Moby Dick; or, the White Whale

Finished it a while ago, but was too busy / disorganised to get any thoughts down on here, so I'm going with memory, the highlights I made on my kindle, and the short update posts I've left on Whitechapel's The Book Club 2012 thread.

First, Ahab, who is actually less of a presence in the novel than I expected, and whose motivation was surprisingly easy to understand. It's all in this passage below:
Hark ye yet again—the little lower layer. All visible objects, man, are but as pasteboard masks. But in each event — in the living act, the undoubted deed — there, some unknown but still reasoning thing puts forth the mouldings of its features from behind the unreasoning mask. If man will strike, strike through the mask! How can the prisoner reach outside except by thrusting through the wall? To me, the white whale is that wall, shoved near to me. Sometimes I think there's naught beyond. But 'tis enough. He tasks me; he heaps me; I see in him outrageous strength, with an inscrutable malice sinewing it. That inscrutable thing is chiefly what I hate; and be the white whale agent, or be the white whale principal, I will wreak that hate upon him. Talk not to me of blasphemy, man; I'd strike the sun if it insulted me. For could the sun do that, then could I do the other; since there is ever a sort of fair play herein, jealousy presiding over all creations. But not my master, man, is even that fair play. Who's over me? Truth hath no confines.
The whale to Ahab represents that "outrageous strength" and "inscrutable malice" that built a universe which inflicts arbitrary punishment on its sentient inhabitants. His crusade is against a God that has left an imperfect creation for his creatures. And it's not the punishment, so much as the fact that its arbitrary, that incites Ahab's fury. This questioning of divine order is why the voyage is impious and blasphemous. Not only that, but Ahab is actually unsure if natural evil is animated by a hidden rational power – perhaps it's just arbitrary. It doesn't matter, fair play demands that Ahab fight the imbalance. The final part of the passage is a bit garbled, but it suggests that Ahab questions the notion of fair play as well, the "Truth" trumps it. But he reels himself back from such doubts, and goes on to address Starbuck's defiance.

The adjective that keeps cropping up with Ahab is "monomaniac", which serves as a useful contrast with the narrator and reigning principal of the novel, Ishmael. While Ahab's quest for vengeance supplies the propulsive narrative force of the novel, this keeps getting destabilised by the circling centrifugal nature of Ishmael's narration. Moreover, while Ahab supplies a singular reading of Moby Dick's significance, Ishmael's digressions concoct a heap of different allusions and conclusions bolted on to the whale, a lot of them (to me anyway) quite trite and unfulfilling.
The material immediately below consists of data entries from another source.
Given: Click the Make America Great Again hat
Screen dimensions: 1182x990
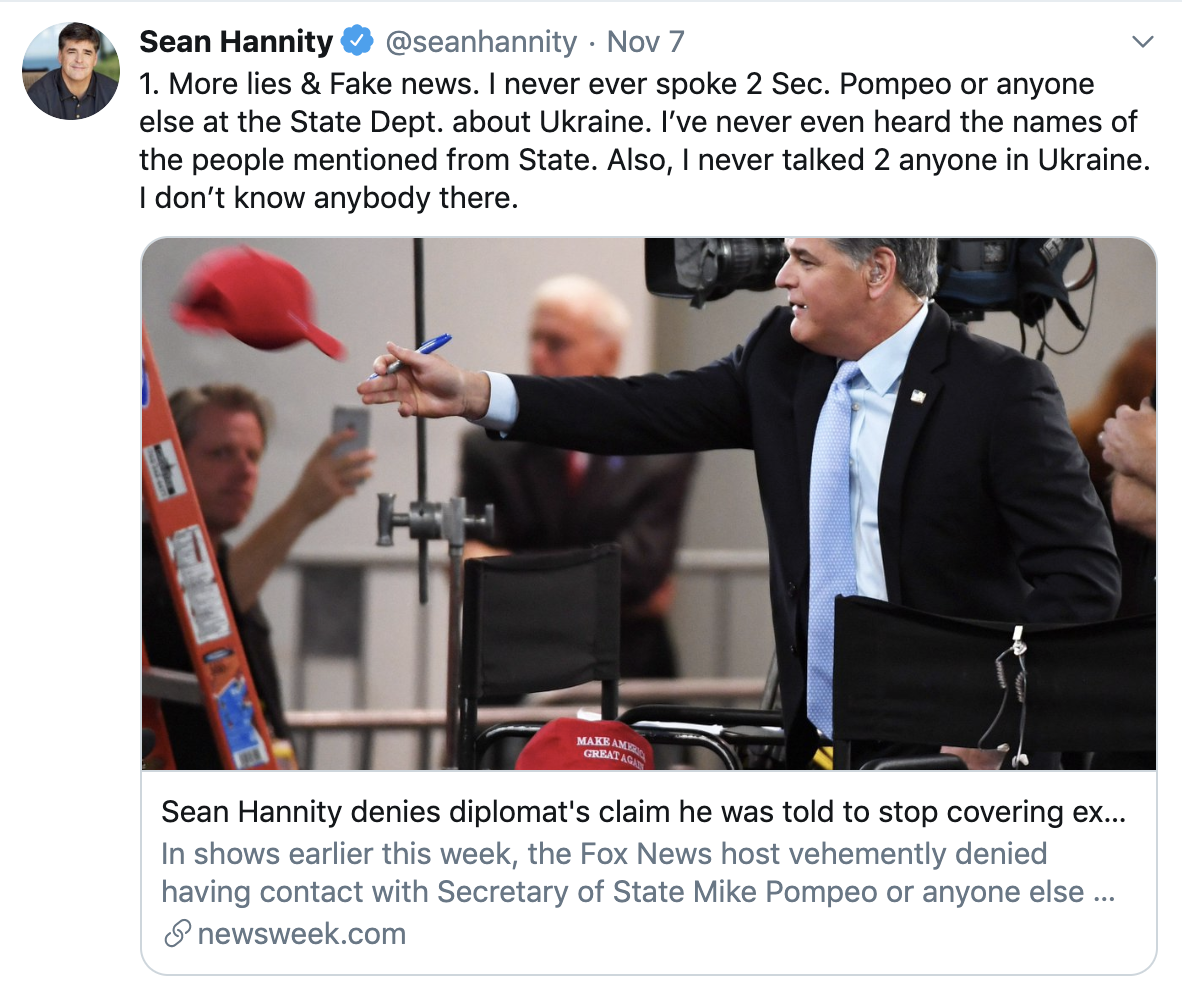Looking at the screenshot, I should point(585,745).
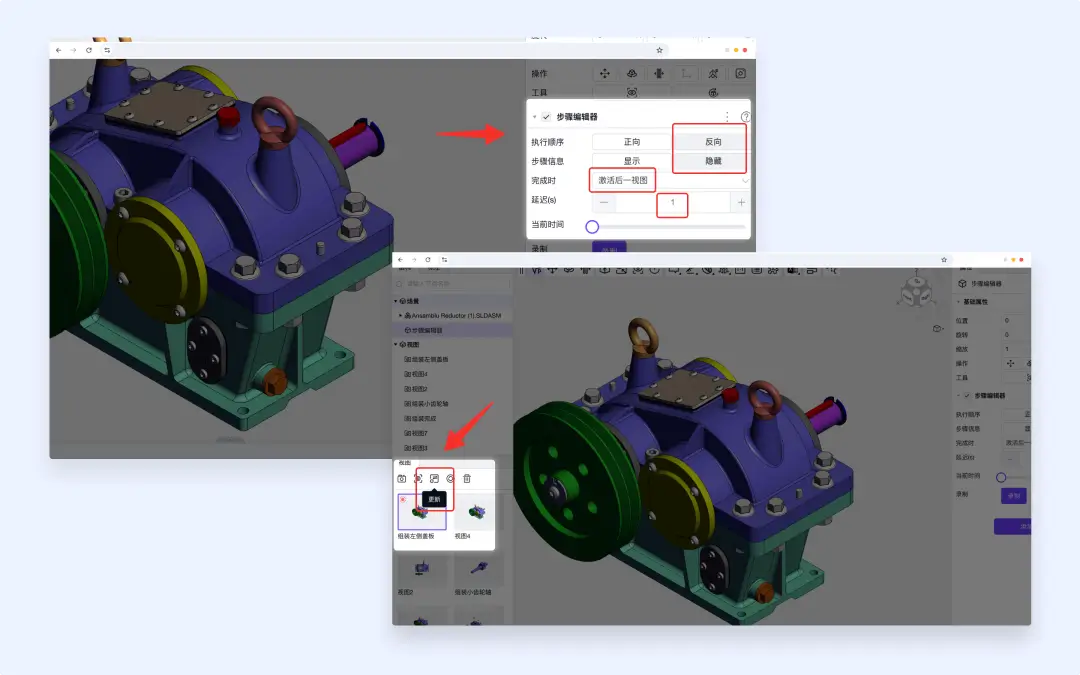Expand the Ansamblu Reductor (1).SLDASM tree node
The height and width of the screenshot is (675, 1080).
[x=401, y=315]
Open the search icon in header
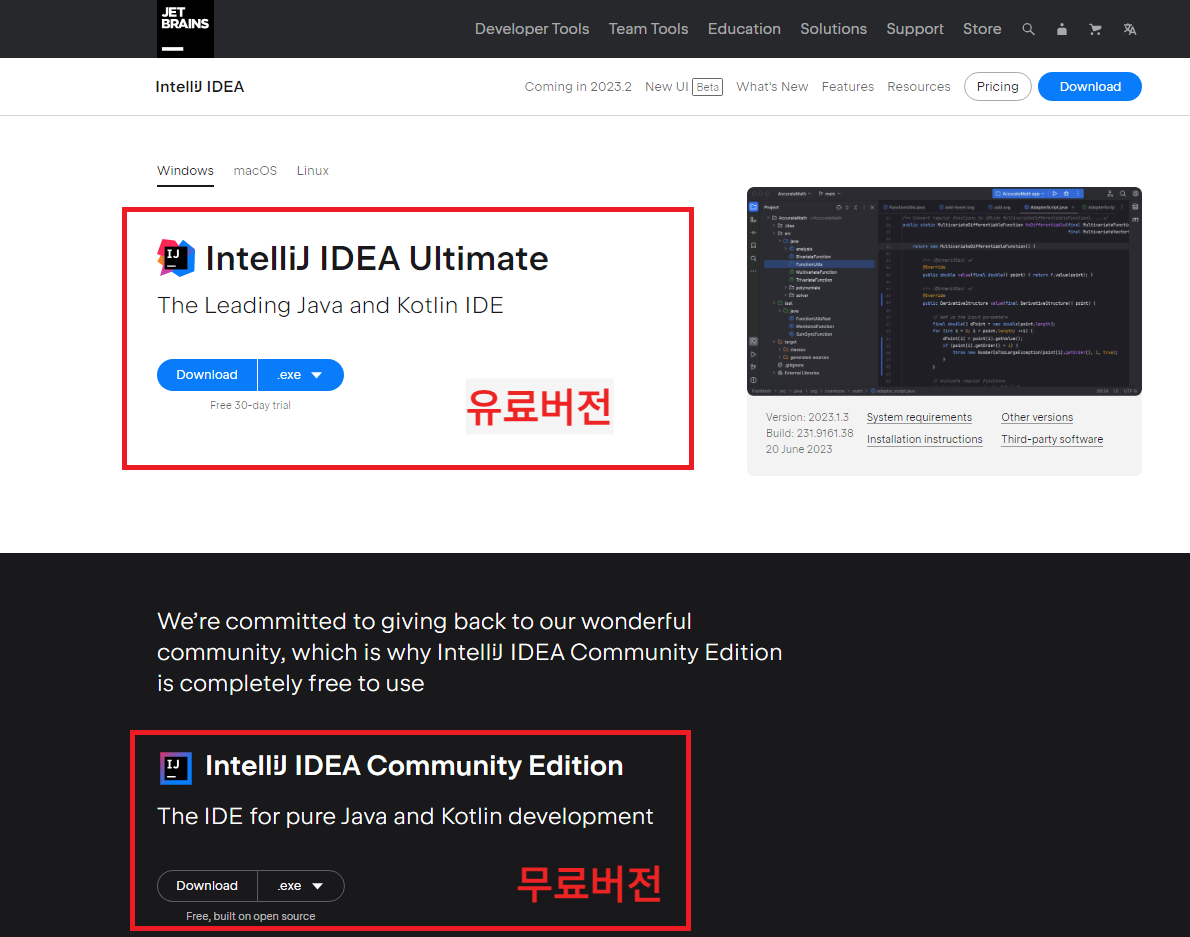Viewport: 1190px width, 937px height. pyautogui.click(x=1028, y=29)
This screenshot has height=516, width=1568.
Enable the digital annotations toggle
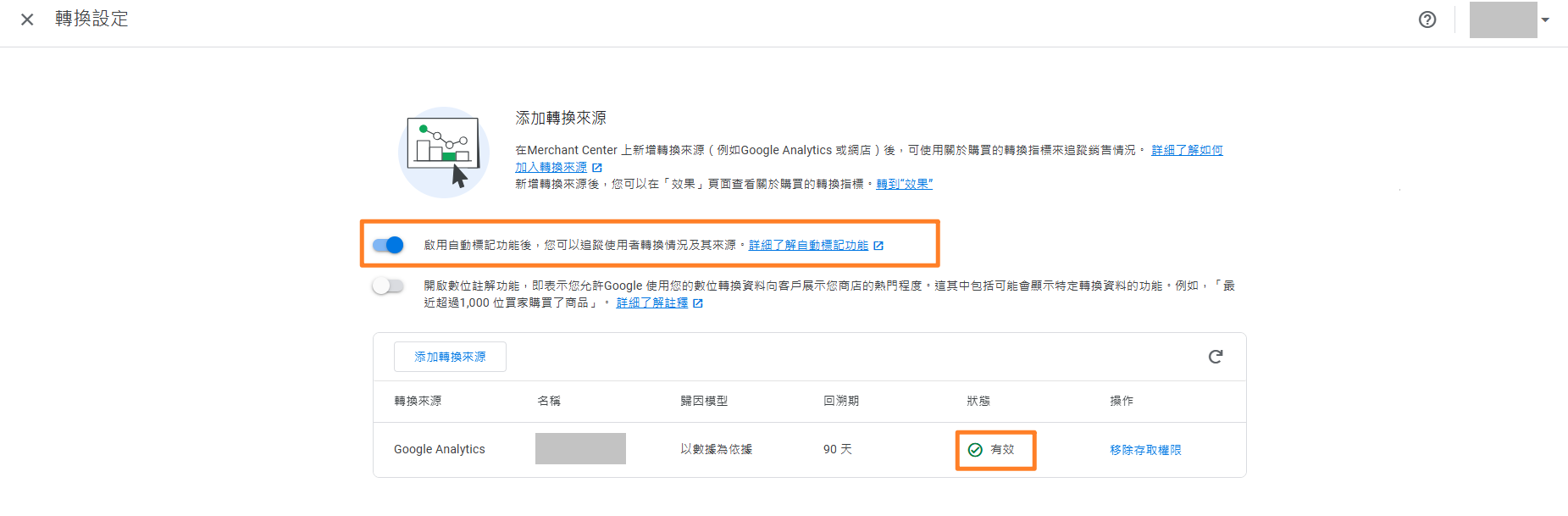pyautogui.click(x=388, y=286)
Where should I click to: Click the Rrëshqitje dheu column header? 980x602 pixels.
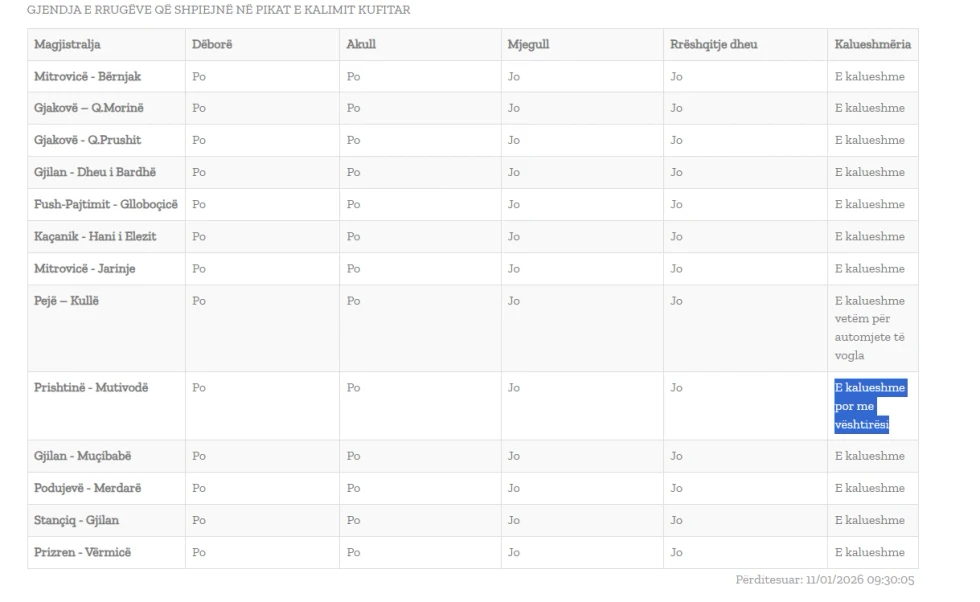click(713, 45)
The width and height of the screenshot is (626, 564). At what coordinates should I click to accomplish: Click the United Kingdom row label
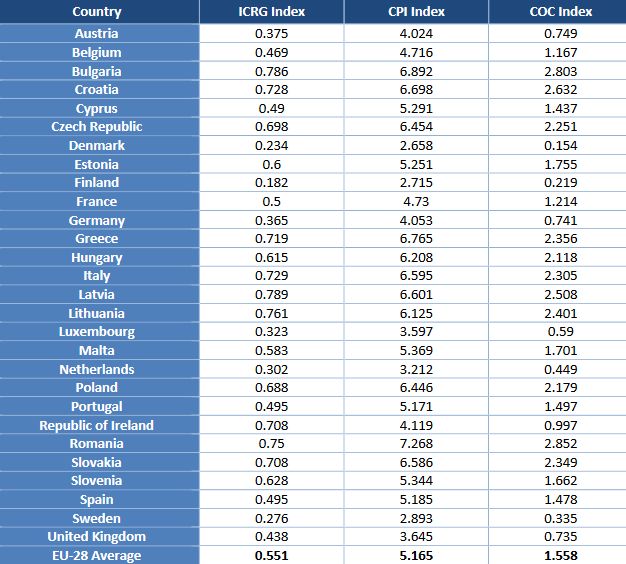97,537
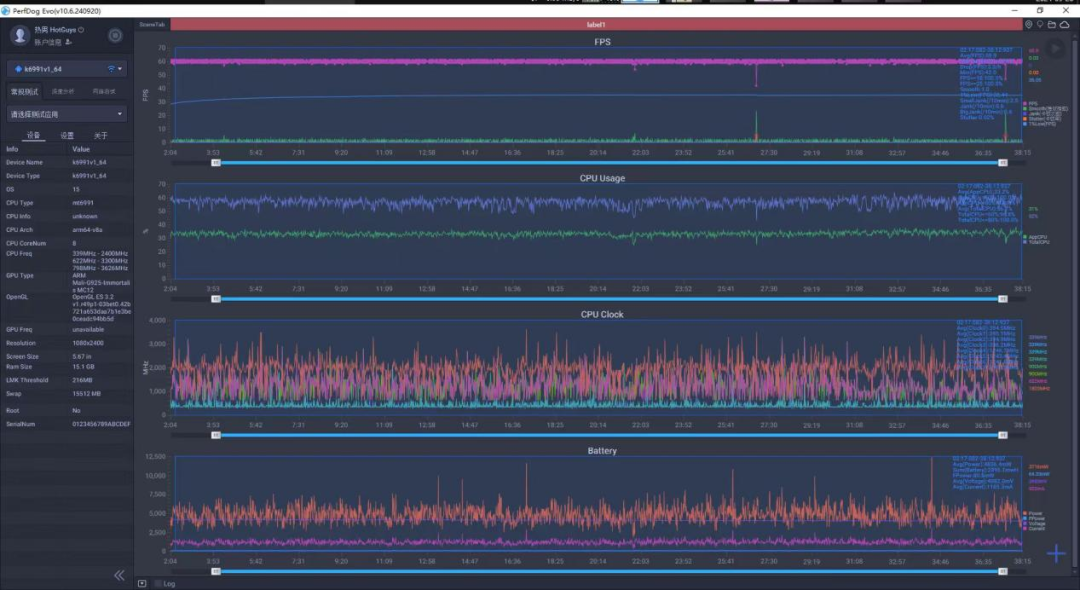Click the start test play button
Screen dimensions: 1080x590
pos(1055,48)
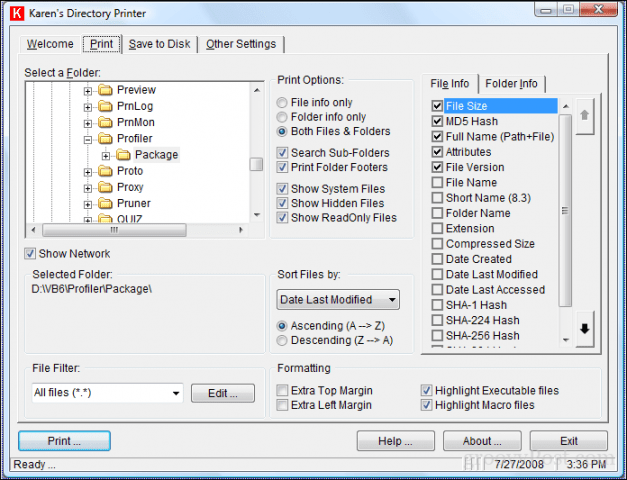The height and width of the screenshot is (480, 627).
Task: Click the black move-down arrow button
Action: click(x=585, y=329)
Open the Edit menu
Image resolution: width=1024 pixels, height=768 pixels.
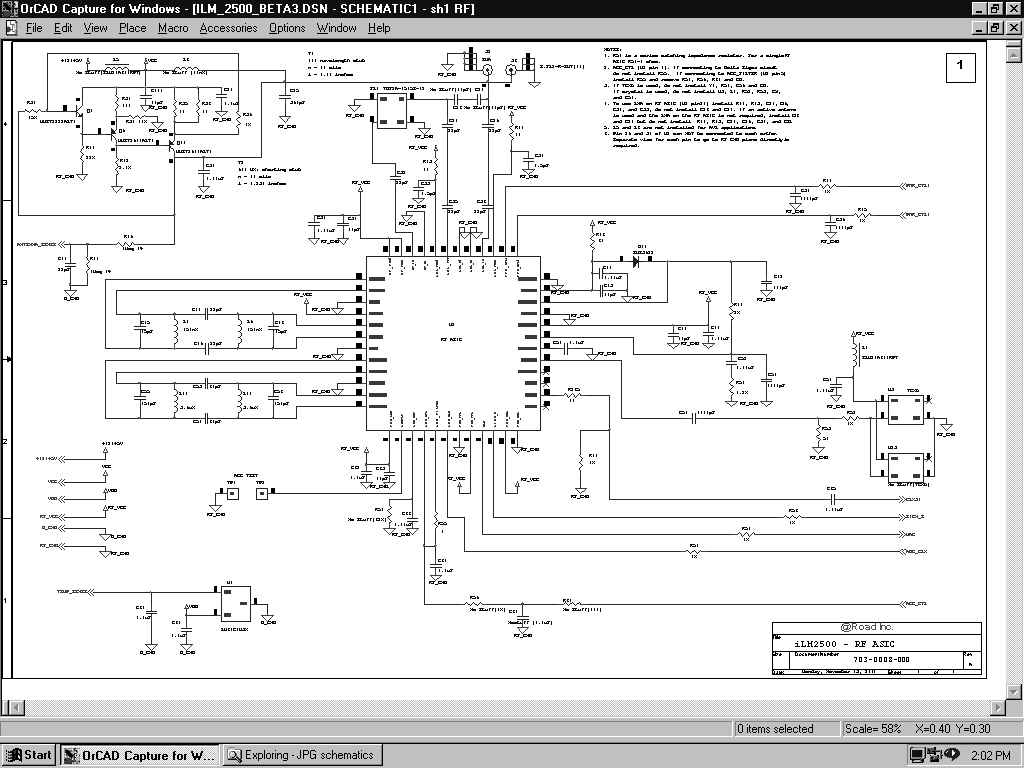pos(65,28)
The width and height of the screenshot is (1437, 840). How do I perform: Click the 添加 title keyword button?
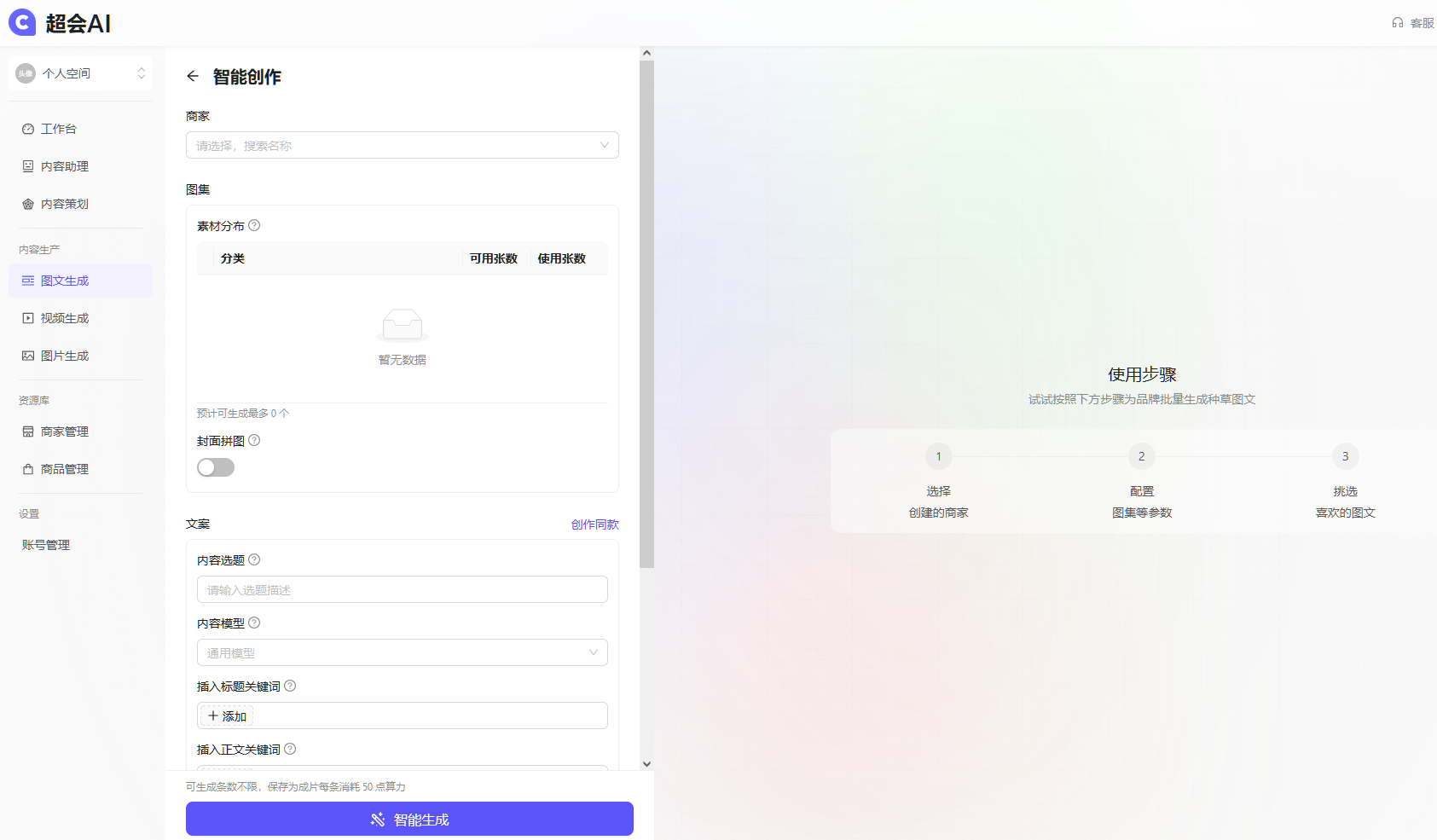(x=227, y=716)
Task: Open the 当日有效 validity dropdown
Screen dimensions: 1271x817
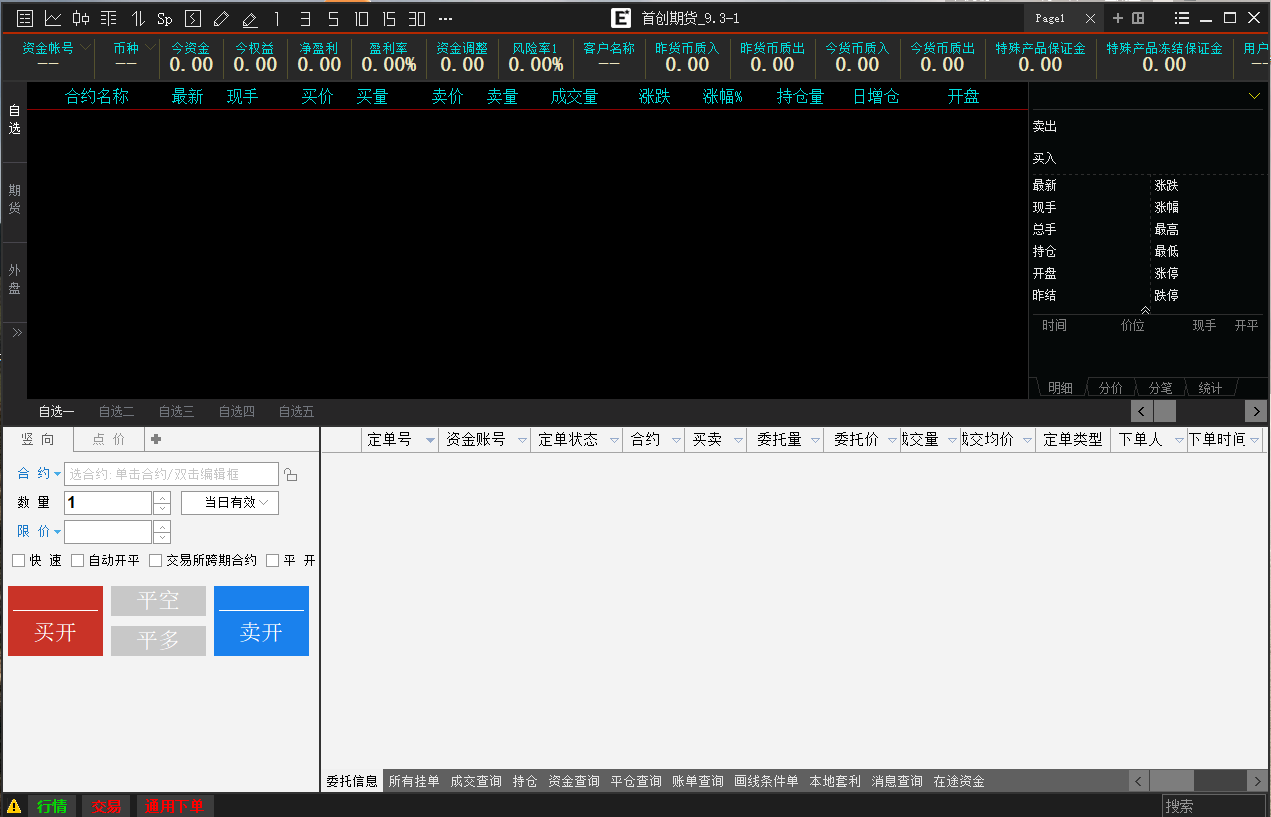Action: tap(230, 503)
He is a mind at play, unbound by ideological or linguistic orthodoxies, delighting in everything around him (and mischievously undermining the veracity of his account). I think Melville didn't have to add that final epilogue explaining how Ishmael survives. It would have completed his ascension to the all-embracing, omnipresent consciousness he was moving toward through the book – from the individualistic self-definition of 'Call me Ishmael' to being dissolved into the sea and becoming one with the story he is telling.

I found the tone of the beginning of the novel to be unexpectedly wry and whimsical. A welcome surprise, but Ishmael's subsequent lack of focus on the ship became very tedious. I was left wishing that many more chapters fell under the heading of "sundry mystifications too tedious to detail". Melville tests the reader's patience in deciding to demonstrate Ishmael's irreverence and sense of wonder so comprehensively. Large sections of the book left me restless. The experiment of living provided by Ishmael, while maybe more admirable, was not that much more attractive than the experiment of living provided by Ahab, and I don't think Melville intended the two to cancel each other out.